Extracted data entries
════
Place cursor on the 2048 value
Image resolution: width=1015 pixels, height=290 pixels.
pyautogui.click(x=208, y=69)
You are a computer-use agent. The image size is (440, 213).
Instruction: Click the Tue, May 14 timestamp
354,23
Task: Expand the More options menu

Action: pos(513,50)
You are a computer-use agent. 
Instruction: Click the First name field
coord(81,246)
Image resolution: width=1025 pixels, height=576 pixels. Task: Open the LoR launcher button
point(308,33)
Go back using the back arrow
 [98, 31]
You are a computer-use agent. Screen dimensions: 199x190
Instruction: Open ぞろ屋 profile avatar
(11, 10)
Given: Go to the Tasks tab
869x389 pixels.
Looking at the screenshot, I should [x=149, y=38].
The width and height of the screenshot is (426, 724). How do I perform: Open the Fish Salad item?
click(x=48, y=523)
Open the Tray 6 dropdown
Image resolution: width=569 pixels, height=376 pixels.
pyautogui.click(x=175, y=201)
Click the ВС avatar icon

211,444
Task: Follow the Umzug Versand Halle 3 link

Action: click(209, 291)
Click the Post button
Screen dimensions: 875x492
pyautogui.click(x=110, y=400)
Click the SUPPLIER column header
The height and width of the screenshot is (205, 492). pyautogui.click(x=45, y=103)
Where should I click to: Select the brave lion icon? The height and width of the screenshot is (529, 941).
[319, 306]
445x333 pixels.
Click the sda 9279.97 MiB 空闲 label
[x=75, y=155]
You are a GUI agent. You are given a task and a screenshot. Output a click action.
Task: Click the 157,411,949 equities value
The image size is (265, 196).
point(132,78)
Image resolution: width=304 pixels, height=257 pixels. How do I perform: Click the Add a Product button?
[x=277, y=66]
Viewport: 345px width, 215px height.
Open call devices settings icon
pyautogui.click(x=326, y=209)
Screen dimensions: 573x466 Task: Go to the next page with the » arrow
════
__Task prompt__: For every line of the records above that holds the word "agent", count one, and state the total only.

__Task response__: 4